◆ Requirement: Copy, from the data below, each line that has the word "computer".

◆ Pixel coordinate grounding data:
● ● ●
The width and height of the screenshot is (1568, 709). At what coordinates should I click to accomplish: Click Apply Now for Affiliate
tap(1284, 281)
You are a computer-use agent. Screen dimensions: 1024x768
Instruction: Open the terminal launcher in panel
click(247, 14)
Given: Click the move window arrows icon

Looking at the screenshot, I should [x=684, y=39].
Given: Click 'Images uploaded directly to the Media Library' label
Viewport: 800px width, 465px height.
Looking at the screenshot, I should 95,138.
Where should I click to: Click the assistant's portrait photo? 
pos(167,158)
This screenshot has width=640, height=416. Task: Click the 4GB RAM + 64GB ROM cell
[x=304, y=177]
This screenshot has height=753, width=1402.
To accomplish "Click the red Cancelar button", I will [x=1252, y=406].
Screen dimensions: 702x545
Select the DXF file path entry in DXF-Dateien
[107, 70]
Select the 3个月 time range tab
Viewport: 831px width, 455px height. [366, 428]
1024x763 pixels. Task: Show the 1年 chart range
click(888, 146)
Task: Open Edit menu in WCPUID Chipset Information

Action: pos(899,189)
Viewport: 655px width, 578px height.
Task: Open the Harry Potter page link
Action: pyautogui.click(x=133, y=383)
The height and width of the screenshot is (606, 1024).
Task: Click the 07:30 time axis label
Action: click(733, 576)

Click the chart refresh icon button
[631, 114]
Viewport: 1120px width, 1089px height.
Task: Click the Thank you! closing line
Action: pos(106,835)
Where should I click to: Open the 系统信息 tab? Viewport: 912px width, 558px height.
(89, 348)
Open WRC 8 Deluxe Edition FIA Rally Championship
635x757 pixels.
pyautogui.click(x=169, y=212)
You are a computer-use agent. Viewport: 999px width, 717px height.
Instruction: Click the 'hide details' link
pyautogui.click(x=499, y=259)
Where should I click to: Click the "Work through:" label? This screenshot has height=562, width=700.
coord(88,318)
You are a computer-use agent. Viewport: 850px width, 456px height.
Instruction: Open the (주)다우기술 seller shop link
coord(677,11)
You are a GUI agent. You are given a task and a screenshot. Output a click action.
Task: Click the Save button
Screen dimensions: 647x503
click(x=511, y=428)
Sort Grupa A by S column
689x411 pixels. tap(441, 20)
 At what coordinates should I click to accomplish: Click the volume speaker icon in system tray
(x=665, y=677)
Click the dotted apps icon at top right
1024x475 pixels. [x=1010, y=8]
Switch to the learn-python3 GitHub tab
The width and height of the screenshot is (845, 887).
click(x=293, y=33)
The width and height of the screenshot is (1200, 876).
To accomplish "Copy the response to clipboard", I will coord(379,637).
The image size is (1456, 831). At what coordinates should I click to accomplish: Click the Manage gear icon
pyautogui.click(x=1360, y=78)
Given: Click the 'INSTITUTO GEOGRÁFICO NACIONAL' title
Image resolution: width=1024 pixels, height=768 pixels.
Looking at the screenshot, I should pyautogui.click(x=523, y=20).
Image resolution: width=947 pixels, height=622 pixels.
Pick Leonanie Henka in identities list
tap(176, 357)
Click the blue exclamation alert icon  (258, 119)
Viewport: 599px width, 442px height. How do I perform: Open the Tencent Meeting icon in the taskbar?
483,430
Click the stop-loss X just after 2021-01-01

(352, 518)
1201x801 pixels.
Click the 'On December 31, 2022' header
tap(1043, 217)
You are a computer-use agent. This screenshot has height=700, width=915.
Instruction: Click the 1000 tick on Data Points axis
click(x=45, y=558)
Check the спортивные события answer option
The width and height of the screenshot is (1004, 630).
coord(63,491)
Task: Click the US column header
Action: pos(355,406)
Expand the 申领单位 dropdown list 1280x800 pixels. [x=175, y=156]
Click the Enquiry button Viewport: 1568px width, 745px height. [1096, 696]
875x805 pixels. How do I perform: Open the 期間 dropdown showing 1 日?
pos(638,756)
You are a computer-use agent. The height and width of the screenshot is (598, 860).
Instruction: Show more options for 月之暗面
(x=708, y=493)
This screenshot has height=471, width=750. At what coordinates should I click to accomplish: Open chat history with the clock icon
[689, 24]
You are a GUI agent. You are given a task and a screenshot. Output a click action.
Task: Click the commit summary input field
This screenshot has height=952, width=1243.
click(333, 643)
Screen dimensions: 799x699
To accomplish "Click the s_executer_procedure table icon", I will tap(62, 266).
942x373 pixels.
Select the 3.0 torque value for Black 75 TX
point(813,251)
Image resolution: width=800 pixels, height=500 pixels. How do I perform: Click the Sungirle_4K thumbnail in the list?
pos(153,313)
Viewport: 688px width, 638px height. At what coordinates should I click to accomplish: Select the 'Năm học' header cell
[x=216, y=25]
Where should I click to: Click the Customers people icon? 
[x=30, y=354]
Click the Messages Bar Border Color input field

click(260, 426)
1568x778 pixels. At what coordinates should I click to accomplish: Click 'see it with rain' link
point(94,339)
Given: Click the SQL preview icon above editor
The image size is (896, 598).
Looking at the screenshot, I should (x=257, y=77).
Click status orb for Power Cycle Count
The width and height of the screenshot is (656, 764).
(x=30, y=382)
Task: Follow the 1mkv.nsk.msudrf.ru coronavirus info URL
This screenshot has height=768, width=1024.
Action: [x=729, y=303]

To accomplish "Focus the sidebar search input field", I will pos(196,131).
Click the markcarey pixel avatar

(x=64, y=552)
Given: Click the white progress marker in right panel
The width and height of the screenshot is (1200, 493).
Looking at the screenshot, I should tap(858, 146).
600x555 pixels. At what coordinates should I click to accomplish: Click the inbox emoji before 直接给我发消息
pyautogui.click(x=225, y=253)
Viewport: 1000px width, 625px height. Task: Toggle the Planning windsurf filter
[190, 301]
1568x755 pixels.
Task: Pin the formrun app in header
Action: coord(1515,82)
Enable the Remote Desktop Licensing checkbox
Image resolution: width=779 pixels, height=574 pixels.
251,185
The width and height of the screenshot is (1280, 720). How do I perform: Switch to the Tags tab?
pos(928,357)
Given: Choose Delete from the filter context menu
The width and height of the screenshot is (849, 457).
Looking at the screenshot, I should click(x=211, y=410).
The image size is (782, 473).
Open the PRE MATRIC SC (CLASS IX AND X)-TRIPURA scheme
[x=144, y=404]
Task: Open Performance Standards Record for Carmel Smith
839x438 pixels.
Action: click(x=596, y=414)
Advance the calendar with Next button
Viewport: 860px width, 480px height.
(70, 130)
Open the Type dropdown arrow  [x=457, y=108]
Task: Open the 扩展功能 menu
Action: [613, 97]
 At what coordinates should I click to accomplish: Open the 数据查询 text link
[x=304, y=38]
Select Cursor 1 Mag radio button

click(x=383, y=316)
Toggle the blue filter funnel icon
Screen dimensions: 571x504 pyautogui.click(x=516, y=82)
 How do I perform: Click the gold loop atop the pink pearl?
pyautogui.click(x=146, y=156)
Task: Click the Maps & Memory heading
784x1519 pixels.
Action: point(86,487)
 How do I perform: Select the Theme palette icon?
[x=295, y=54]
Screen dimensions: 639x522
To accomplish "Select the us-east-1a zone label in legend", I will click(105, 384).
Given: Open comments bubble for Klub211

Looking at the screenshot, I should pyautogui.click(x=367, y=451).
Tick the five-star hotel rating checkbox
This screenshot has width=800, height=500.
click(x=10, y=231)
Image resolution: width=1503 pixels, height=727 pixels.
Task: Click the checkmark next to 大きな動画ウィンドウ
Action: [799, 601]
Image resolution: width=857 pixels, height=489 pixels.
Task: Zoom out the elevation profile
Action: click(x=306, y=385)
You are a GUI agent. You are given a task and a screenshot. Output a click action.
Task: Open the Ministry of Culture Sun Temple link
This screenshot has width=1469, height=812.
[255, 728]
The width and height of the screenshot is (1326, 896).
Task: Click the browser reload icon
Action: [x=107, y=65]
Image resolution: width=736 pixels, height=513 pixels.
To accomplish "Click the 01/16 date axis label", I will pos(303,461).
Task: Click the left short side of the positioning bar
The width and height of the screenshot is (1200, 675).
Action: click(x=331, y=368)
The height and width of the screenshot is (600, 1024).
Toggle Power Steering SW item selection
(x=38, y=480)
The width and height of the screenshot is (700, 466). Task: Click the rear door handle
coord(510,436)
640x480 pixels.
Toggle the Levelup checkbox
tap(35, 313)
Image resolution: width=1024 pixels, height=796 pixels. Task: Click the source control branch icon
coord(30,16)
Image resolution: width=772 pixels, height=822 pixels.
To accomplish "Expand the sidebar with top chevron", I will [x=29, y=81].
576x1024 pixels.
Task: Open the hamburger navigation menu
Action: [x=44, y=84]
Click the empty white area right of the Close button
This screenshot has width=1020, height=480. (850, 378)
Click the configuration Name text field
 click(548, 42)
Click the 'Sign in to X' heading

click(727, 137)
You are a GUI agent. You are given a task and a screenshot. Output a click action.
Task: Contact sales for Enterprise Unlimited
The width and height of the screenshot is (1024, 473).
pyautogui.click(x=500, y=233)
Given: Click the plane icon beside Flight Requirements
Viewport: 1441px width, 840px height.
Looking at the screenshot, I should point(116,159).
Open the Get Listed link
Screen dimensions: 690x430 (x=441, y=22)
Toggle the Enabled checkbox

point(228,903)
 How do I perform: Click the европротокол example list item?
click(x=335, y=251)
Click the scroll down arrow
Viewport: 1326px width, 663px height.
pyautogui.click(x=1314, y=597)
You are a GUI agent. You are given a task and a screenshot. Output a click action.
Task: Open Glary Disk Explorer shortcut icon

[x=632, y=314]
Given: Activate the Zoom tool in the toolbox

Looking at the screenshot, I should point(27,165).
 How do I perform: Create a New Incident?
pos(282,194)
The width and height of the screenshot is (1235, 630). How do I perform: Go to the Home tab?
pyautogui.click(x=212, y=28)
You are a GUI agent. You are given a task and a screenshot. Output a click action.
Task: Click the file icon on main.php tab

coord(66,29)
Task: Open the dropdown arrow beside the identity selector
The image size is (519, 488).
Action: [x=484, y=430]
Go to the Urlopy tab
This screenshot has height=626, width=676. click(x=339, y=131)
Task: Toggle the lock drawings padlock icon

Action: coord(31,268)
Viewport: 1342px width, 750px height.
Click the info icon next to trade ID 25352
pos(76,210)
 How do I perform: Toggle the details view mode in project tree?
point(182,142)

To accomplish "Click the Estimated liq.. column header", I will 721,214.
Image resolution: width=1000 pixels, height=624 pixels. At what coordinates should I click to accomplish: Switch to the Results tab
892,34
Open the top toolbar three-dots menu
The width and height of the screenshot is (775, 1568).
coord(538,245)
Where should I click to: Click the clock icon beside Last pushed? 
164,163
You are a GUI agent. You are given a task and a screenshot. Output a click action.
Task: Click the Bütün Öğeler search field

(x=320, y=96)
● ● ●
◆ Output below:
You are a computer-use agent. Screen dimensions: 1024x768
You are a computer-use agent. Viewport: 999px width, 717px height.
You are a computer-use agent. Viewport: 850px width, 456px height.
You are a computer-use agent. This screenshot has height=700, width=915.
You are a computer-use agent. The height and width of the screenshot is (598, 860).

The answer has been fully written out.